Contrasta la legitimidad y popularidad de personas o entidades de la llamada “sociedad civil”; su legitimidad la otorga su constitución y registro público y su popularidad en todo caso será demostrada en su poder de convocatoria.  Hasta allí todo bien, sin embargo ahora resulta que personas y entes de la “sociedad civil” cuestionan la legitimidad de Presidente y diputados.  ¡Vaya si son atrevidos!

Ya entendidos los términos legitimidad y popularidad, quiero introducir otro: representatividad.  Ésta corresponde a aquel quien representa; la representatividad del Presidente Morales es de más de dos millones de guatemaltecos, correspondientes a los votos que obtuvo en las urnas.  ¿Cuál será la representatividad de la llamada “sociedad civil” o de algunos de sus personajes más notorios?
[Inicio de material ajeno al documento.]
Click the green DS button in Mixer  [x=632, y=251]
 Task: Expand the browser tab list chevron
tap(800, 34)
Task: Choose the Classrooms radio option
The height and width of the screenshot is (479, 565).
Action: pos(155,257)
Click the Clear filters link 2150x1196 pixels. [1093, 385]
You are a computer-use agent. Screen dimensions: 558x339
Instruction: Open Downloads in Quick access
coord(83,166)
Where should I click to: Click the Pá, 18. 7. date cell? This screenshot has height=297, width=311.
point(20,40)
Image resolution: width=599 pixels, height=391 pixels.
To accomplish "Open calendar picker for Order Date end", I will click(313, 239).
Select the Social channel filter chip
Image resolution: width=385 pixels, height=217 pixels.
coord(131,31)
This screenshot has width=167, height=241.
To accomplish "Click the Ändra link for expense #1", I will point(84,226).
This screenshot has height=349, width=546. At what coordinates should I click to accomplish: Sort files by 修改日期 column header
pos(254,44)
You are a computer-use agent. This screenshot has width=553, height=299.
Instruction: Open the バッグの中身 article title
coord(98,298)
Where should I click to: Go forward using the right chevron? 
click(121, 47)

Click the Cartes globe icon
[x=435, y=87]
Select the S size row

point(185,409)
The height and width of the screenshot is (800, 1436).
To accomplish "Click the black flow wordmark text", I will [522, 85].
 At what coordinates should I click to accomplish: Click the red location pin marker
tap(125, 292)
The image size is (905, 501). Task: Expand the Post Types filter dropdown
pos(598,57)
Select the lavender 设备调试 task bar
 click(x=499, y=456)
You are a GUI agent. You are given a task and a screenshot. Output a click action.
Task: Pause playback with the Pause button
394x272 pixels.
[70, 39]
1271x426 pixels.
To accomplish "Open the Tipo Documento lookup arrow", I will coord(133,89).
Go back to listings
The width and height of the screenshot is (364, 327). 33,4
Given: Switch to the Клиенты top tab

El 20 de septiembre se llevó a cabo una manifestación pacífica para mostrar el rechazo al Presidente y a los diputados.  Si se toman las cifras más altas -porque las reales seguramente son menores- la representatividad de los que convocaron (AEU, Codeca, et al) es de aproximadamente doscientos mil guatemaltecos.  ¿Vamos entendiendo quién tiene qué?

Así como no se puede negar que muchos de los políticos tienen la finalidad del enriquecimiento personal, tampoco se puede obviar que determinados grupos y personas de la “sociedad civil” tienen como finalidad acceder a posiciones de poder por vías distintas a las democráticas, o peor aun, pretender dirigir al país sin legitimidad ni representatividad, pues una tras otra vez han sido vencidos en las urnas.  Por más  comunicados, convocatorias, seminarios, marchas o bloqueos que ellos hagan, no tienen representatividad.  Si así fuese, ostentarían el poder.

Así pues, comales y burros (por lo de orejones, no por nada mas) y patos que viven tirándole a las escopetas, dispersan babosadas que pretenden confundir, pero nunca convencen.  En las próximas elecciones hay oportunidad para que los acá señalados me demuestren qué tan equivocado estoy.  Yo, apuesto a que no.